A mortgage is the cheapest type of credit that you are likely to be offered. The interest is usually only 1 or 2% above the base rate, and in some introductory offers it might actually be below it for the first year or two.

The reason the interest rate is lower than for other forms of credit is that the loan is secured on property on which the loan is given. This means that if you get behind with payments, the mortgage lender can throw you out of the house and sell it to raise the money that you owe them. They may give you back anything left over from the sale of the house after they have taken the money you owe, plus the interest, plus other charges. But they usually make sure that their charges and expenses are so high that they can keep the whole lot.
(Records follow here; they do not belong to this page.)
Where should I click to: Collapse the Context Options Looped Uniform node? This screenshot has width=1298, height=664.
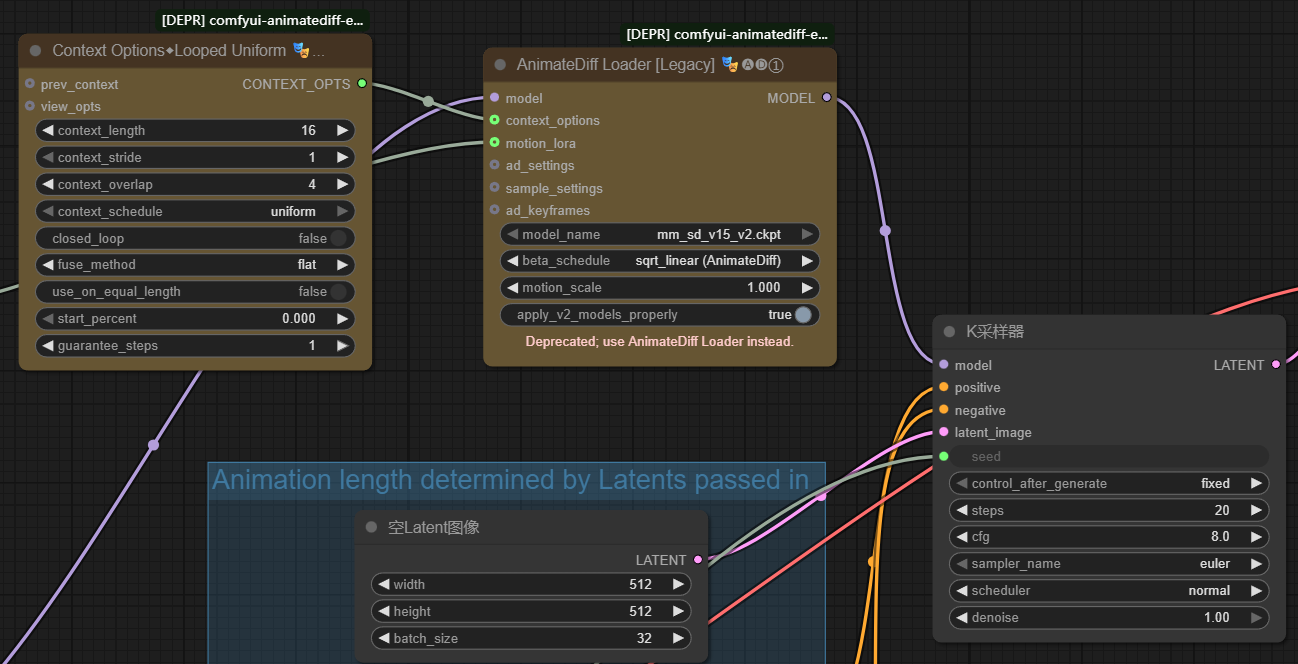click(36, 50)
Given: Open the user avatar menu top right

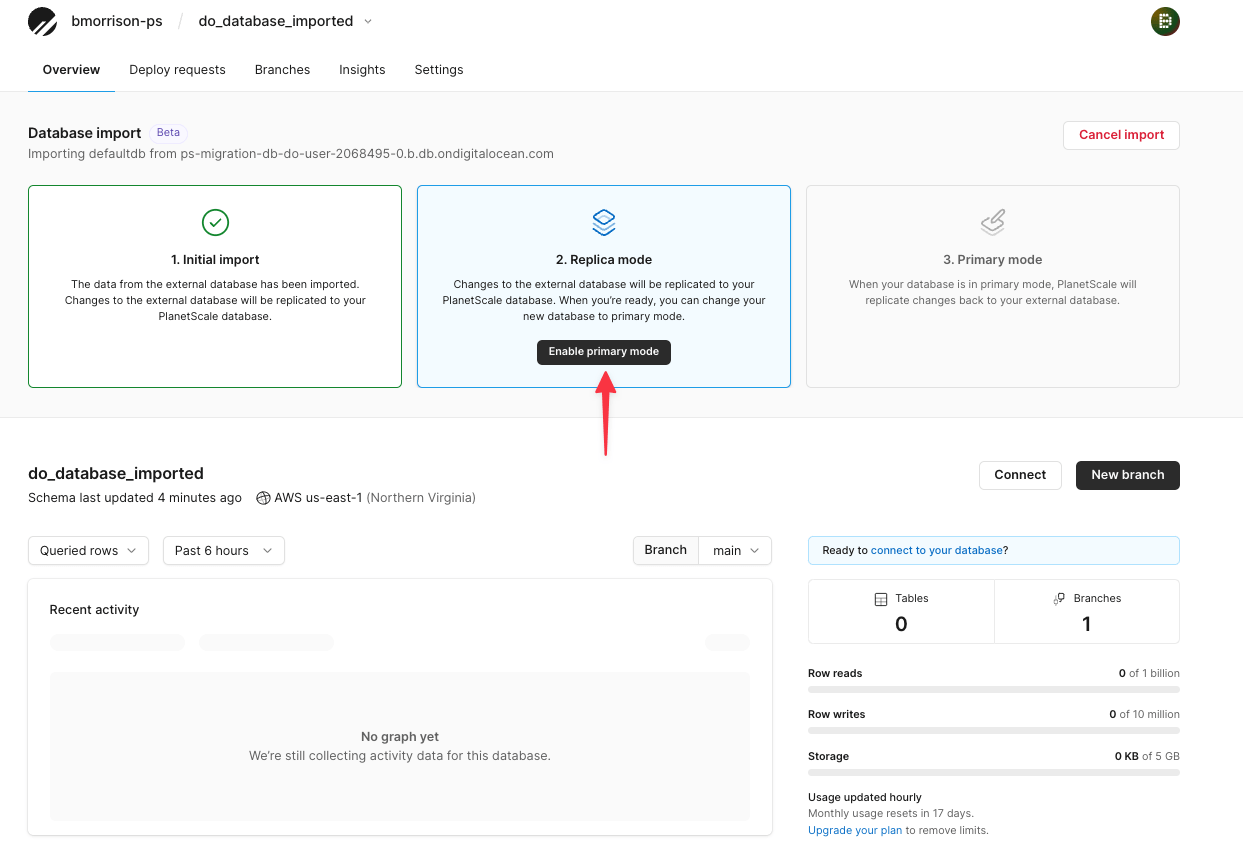Looking at the screenshot, I should [x=1165, y=21].
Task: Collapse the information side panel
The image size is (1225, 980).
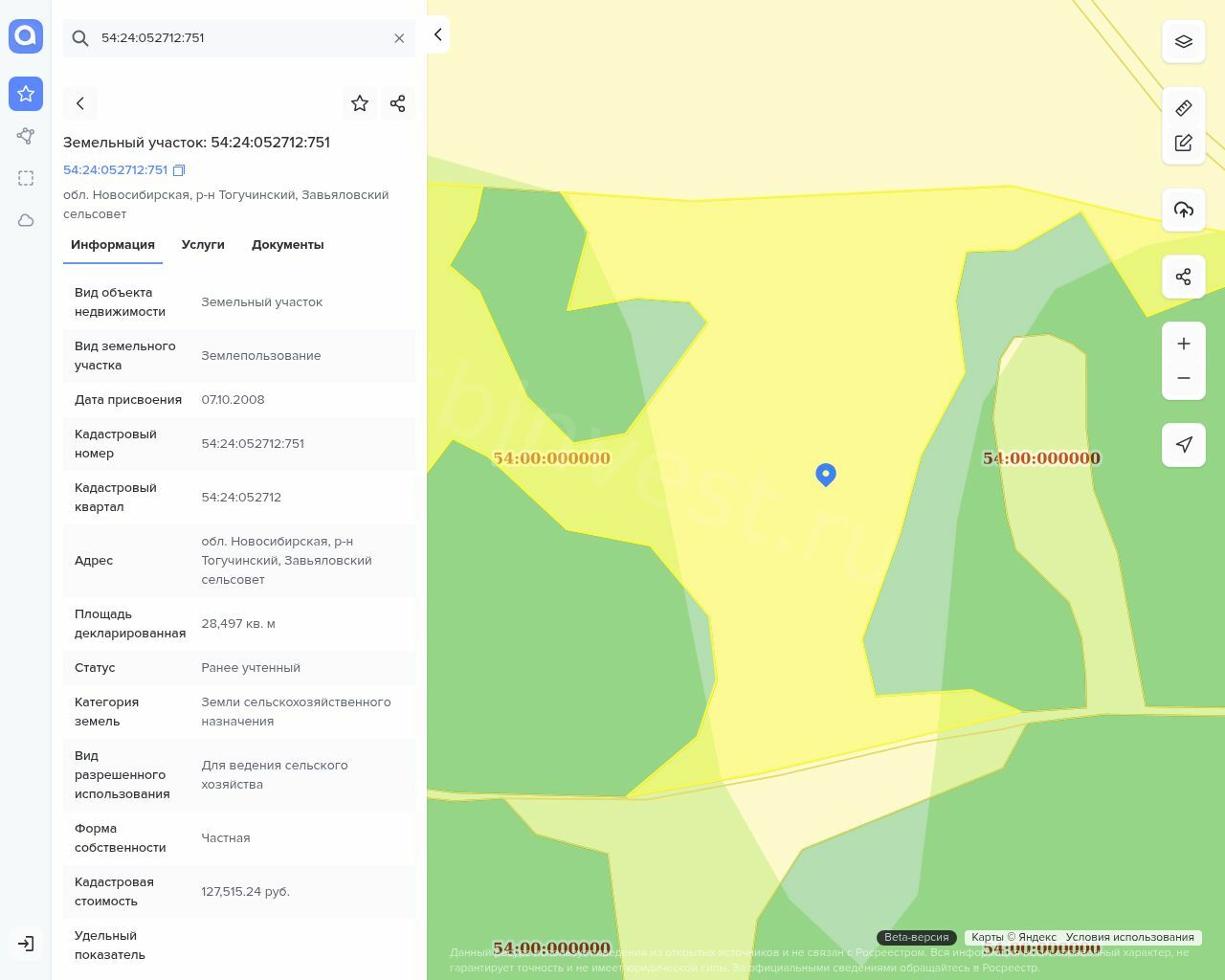Action: (x=437, y=35)
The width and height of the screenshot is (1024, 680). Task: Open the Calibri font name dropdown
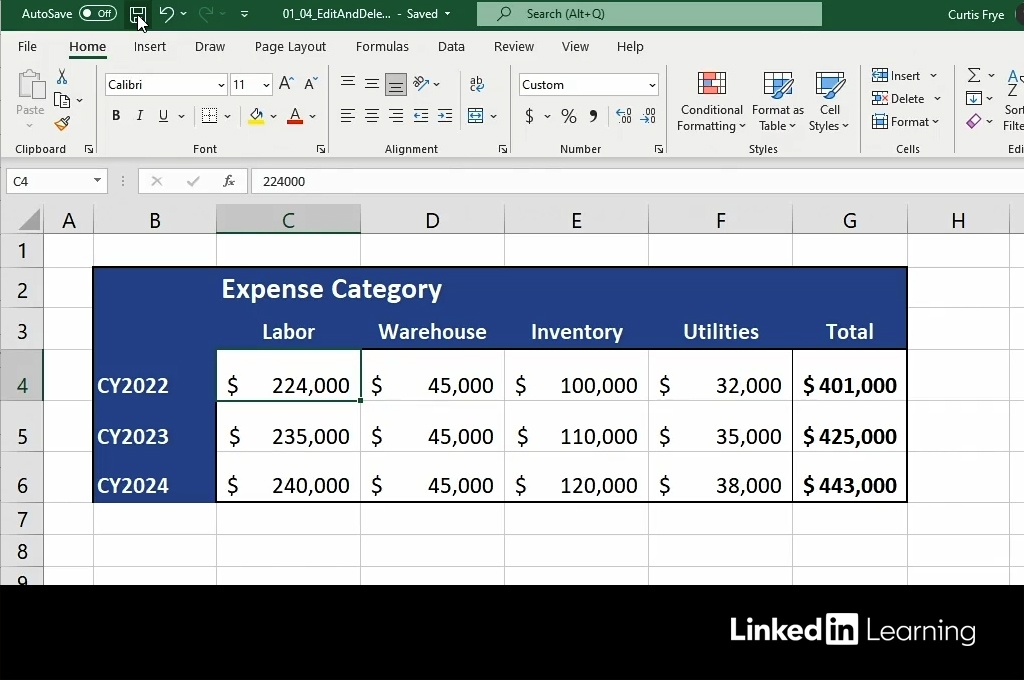click(221, 85)
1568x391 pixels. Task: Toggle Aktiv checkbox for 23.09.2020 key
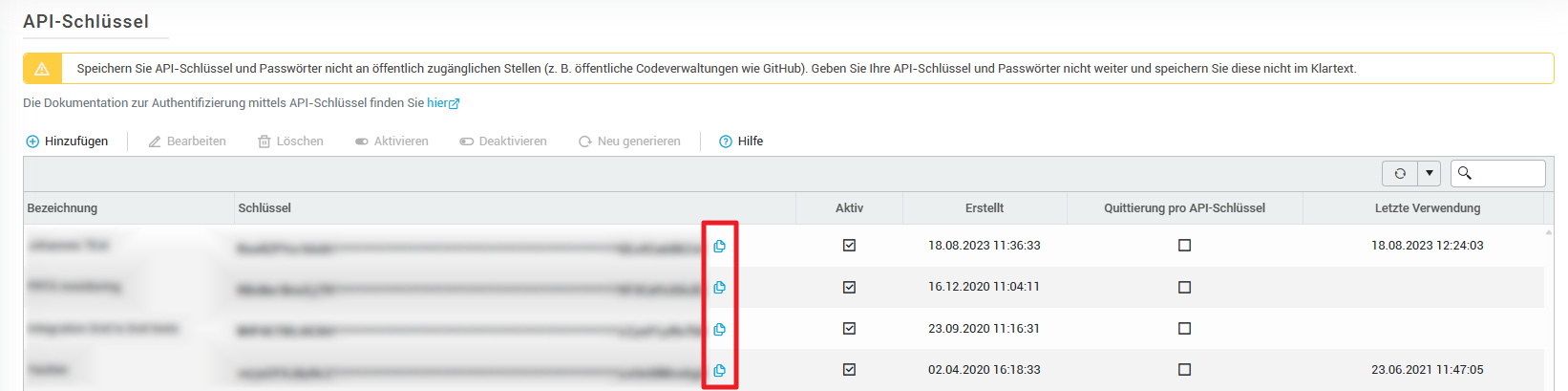pos(849,329)
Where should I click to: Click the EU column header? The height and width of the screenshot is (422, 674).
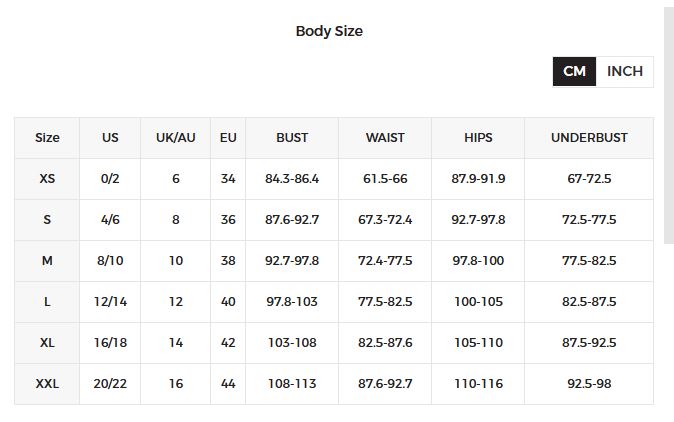228,138
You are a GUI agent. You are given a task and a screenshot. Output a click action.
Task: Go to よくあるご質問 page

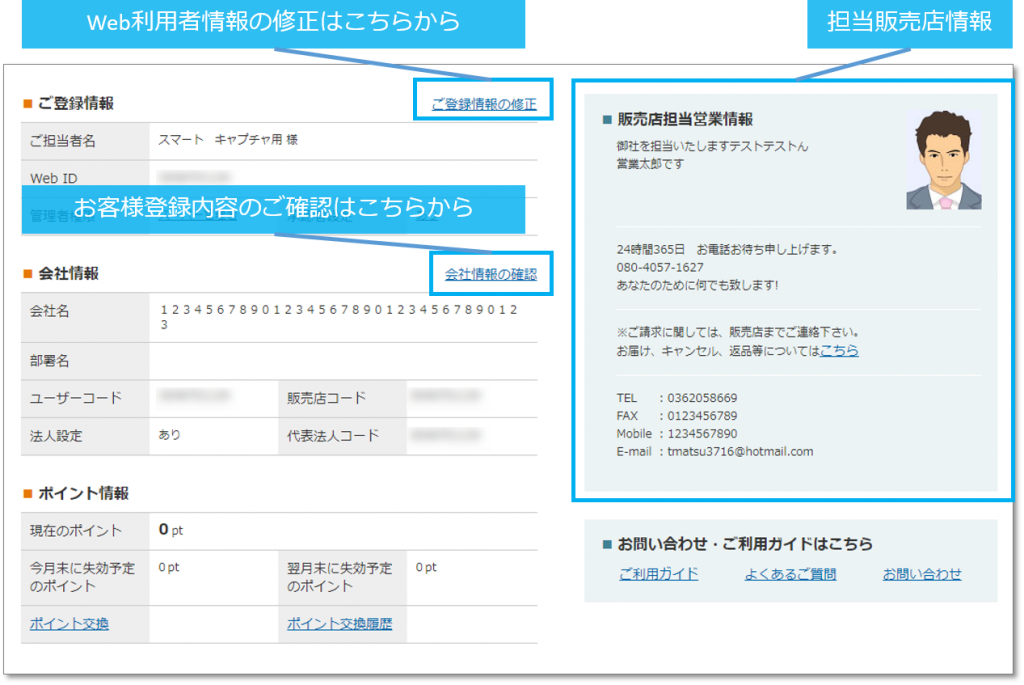coord(790,574)
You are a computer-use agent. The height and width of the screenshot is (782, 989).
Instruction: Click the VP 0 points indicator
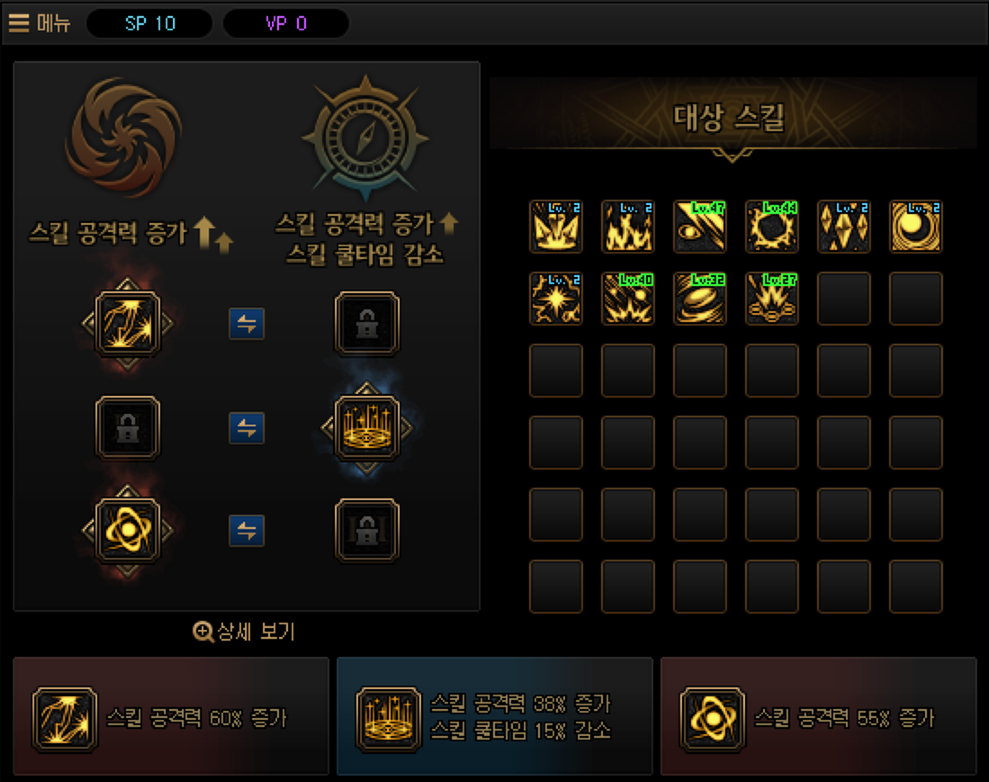286,23
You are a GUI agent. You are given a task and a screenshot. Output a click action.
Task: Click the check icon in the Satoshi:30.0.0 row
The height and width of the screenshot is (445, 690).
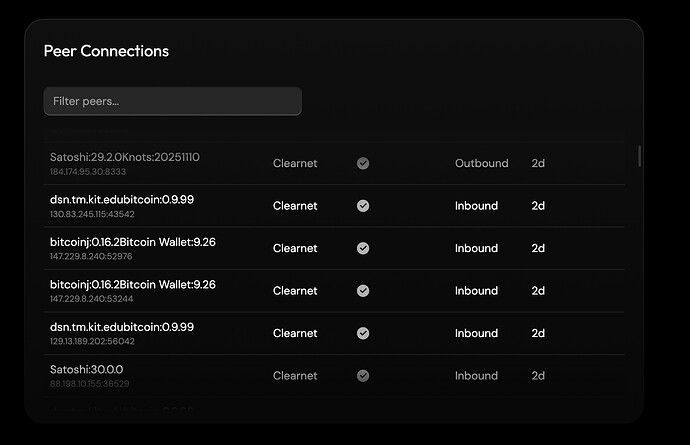tap(363, 376)
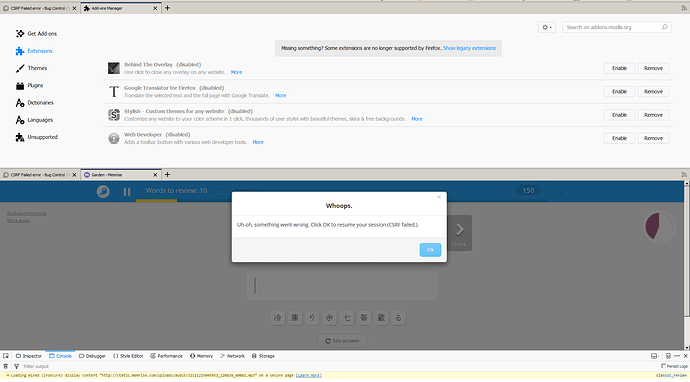Clear console output with the trash icon
The width and height of the screenshot is (690, 382).
(x=6, y=366)
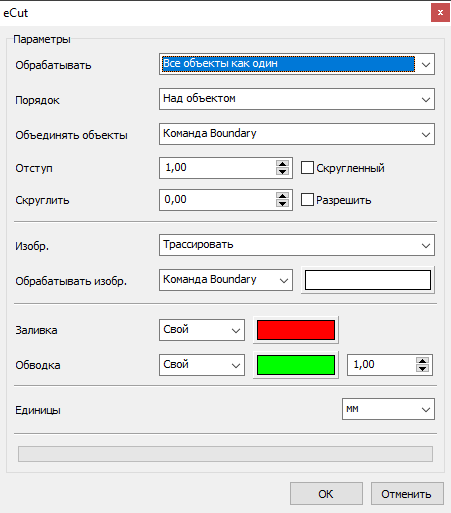Click the Отменить button
451x513 pixels.
(407, 494)
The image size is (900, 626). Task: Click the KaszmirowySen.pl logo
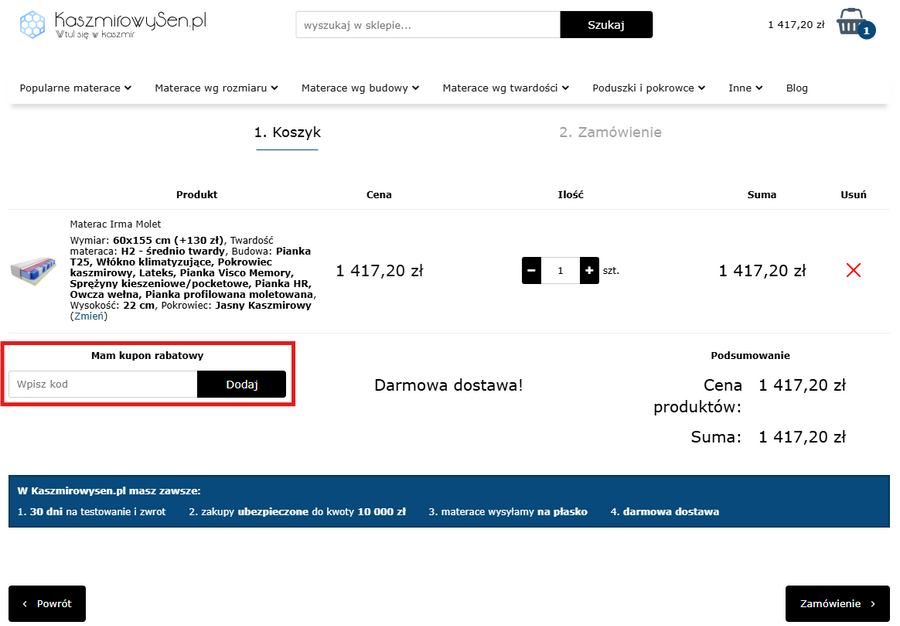(114, 24)
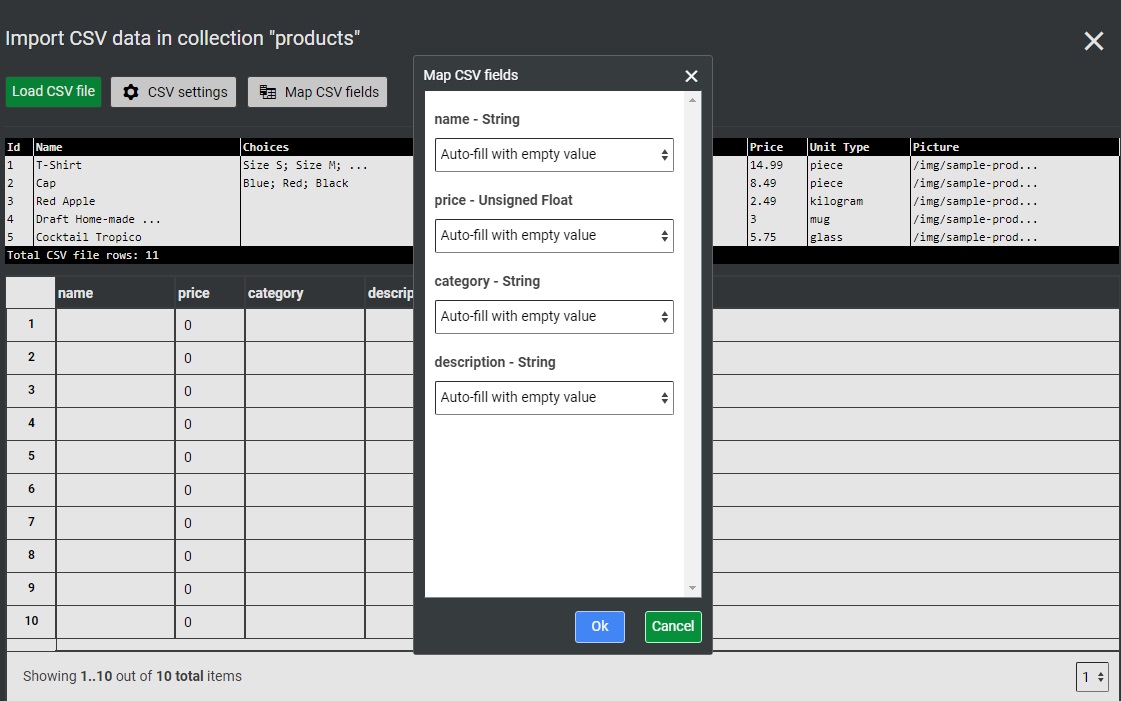Open the name field mapping dropdown

click(x=554, y=155)
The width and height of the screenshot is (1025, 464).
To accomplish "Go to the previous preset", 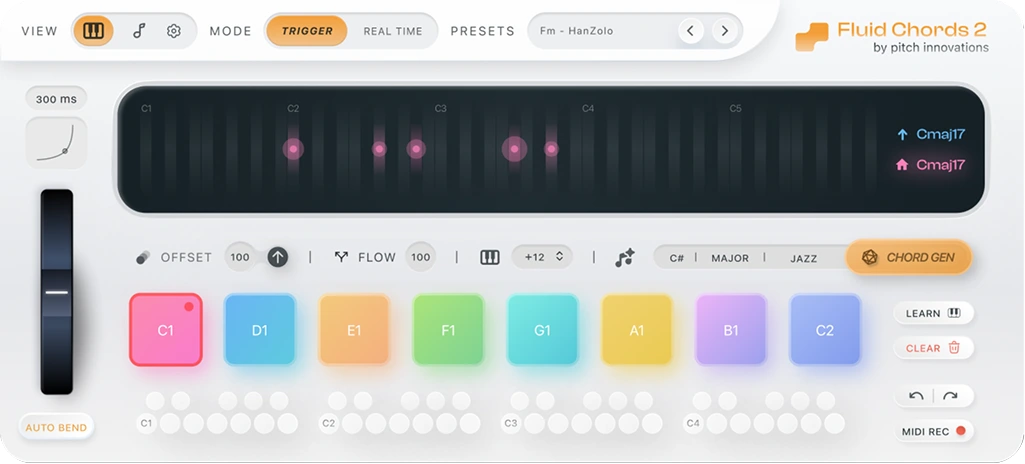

So the lender has very little risk in lending you money secured on a house. People can do a “Moonlight” to avoid paying their other debts, but they can’t take the house with them.

Because you are borrowing on a mortgage over a long period, usually 25 years or sometimes more, the interest you pay will add up to a great deal of money. As we have seen, if you borrow $150,000 at an APR of 5.2% for 25 years you will repay a total of $268,335 over 25 years. $118,335 of that will be interest payments.

In exchange for these interest payments, you have the benefit of the use of the house for the period before you have paid for it. So you can look at that $118,335 as a form of rent paid for the right to live in the house, while the capital repayments of $150,000 is what you actually pay to buy it.

As we have seen, with interest rates as low as they are in the early years of the 21st century, the amount of interest you will pay will often be quite a bit less than the rent you would have to pay as a tenant in an unfurnished similar property.